Isolation and characterization of cMSCs. (a) cMSCs were isolated from subcutaneous adipose tissue and plated (magnification 10x). (b) cMSCs were grown in DMEM-F12 20% FBS and counted at 24 h, 48 h, and 72 h. The data obtained represent the mean ± SD of three independent experiments. The statistical analysis was calculated by the one-way ANOVA test. Asterisks denote statistical significance versus time point zero (^∗p < 0.05, ^∗∗∗∗p ≤ 0.0001). (c) Representative quadrant dot plots from FACS analysis of cMSCs stained for CD90, CD44, CD105, and CD45 antigens. (d) Representative microscopic images (magnification 20x) from Alizarin Red staining (ARS) for calcium accumulation detection in undifferentiated and osteoblast-like differentiated cells. (e) Representative microscopic images (magnification 20x) of undifferentiated and adipocyte-differentiated cells.

Figure 2

hPRP effect on MHC-I genes. mRNA levels of DLA12 and DLA64 were determined by qPCR analysis of total RNA isolated from cMSCs treated with 10% hPRP for 48 h. The average expression value of DLA12 (a) and DLA64 (b) in cMSCs treated with DMEM-F12 0.25% BSA (control cells) was used as a reference sample and GAPDH as a housekeeping gene.

Figure 3

hPRP effect on cMSC proliferation and migration. (a) cMSCs were treated with 10% hPRP-CM (obtained in 0.25% BSA medium, as described in Material and Methods) for 48, 72, 96, and 120 hours.

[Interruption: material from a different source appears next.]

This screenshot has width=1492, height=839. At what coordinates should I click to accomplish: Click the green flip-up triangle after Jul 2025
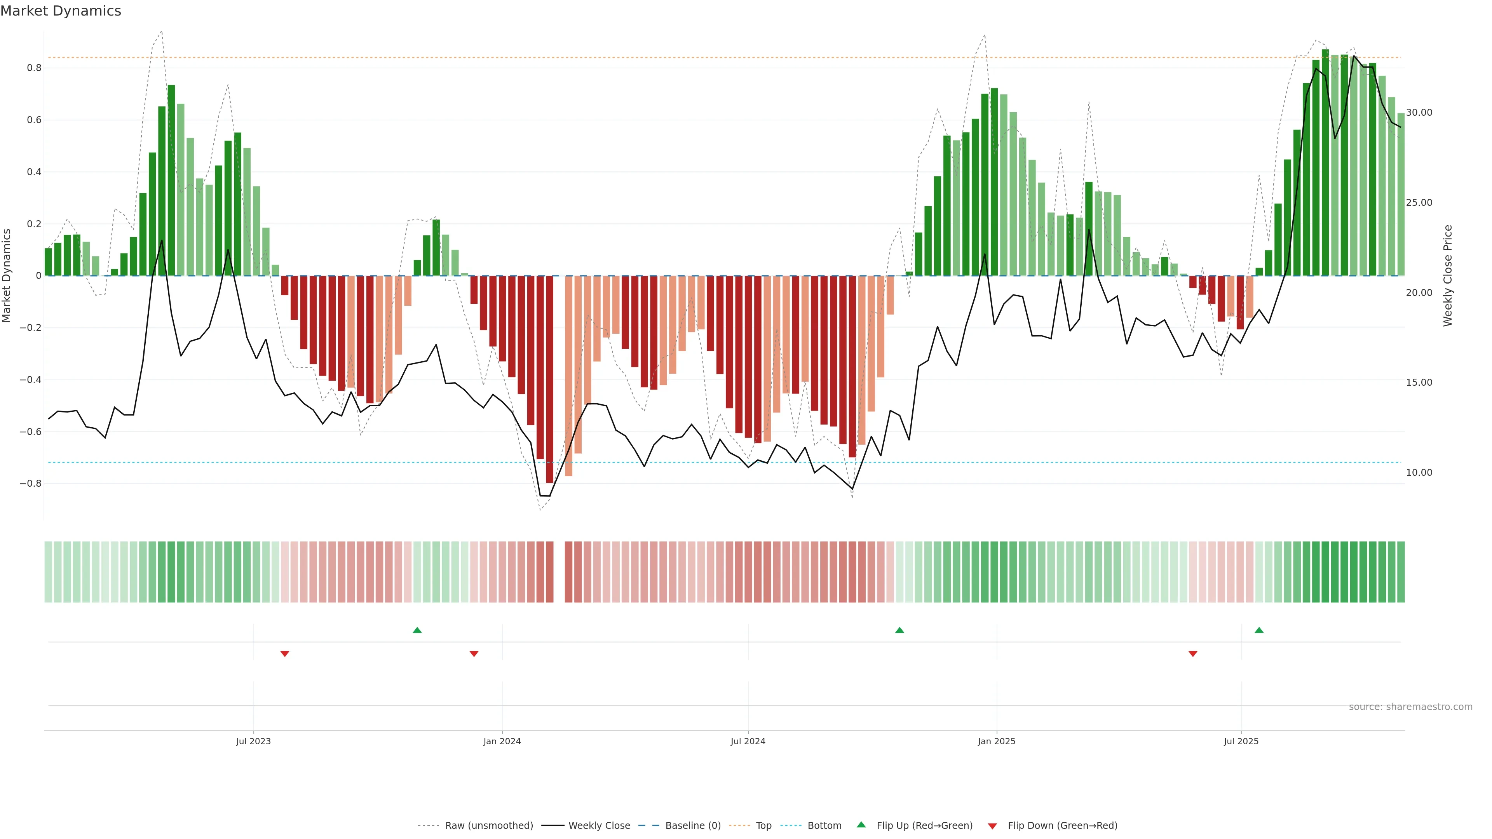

As a control, cells were seeded in DMEM F12 (1 : 1) with 0.25% BSA or with 20% FBS (standard growth conditions). Cell viability was analyzed by the MTT assay. (b) cMSCs were serum-starved for 18 h and then seeded in the upper chamber of a transwell culture system. hPRP gel (10% vol/vol in DMEM F12 with 0.25% BSA) was added in the lower chamber in the presence of 0.25% BSA medium for 48 h. As a control, DMEM F12 (1 : 1) without serum supplementation (0.25% BSA) or with 20% FBS (standard growth conditions) was added to the lower compartment. Cells that migrated across the filter were determined by crystal violet staining, as described in Materials and Methods. Bars show the fold-over control represented by cells in 0.25% BSA. Before crystal violet elution, cells were photographed (magnification 10x). (a, b) The data represent the mean ± SD of three independent experiments. ^∗ denotes statistical significance versus cells in 0.25% BSA medium (^∗p < 0.05; ^∗∗p < 0.01; ^∗∗∗p < 0.001); # denotes statistical significance versus cells in 20% FBS medium (###p < 0.001).

Figure 4

hPRP effect on cMSC AQPs. cMSCs were treated with 10% hPRP-conditioned medium for 24 h. Cell lysates (20 μg protein/sample) were blotted with AQP1 (a) and AQP5 (b) antibodies. To ensure equal protein transfer, membranes were blotted with vinculin antibodies. Filters were revealed by enhanced chemiluminescence (ECL) and autoradiography. The autoradiographs shown are representative of three independent experiments. Densitometric analyses have been performed on autoradiographs. Bars show the ratio between AQPs and vinculin protein levels as a fold-over control (cells in 0.25% BSA). The data were analyzed using the Mann–Whitney test (^∗p < 0.05).

Figure 5

Effect of TEAC inhibitor. (a) cMSCs were treated with three different concentrations of TEAC (10 μM, 50 μM, and 100 μM) in DMEM F12 0.25% BSA medium. Cell viability was analyzed by the sulforodamine assay. Bars show the viability compared to control cells (those cultured in 0.25% BSA). The data obtained represent the mean ± SD of four independent experiments. (b) cMSCs were seeded in the upper chamber of a transwell culture system in the presence of 10% hPRP in the lower chamber with or without 100 μM TEAC. Cells that migrated across the filter were determined by crystal violet staining. Bars show the fold-over control (cells in the presence of 10% hPRP). Before crystal violet elution, cells were photographed (magnification 10x). The data represent the mean ± SD of three independent experiments (^∗p < 0.05).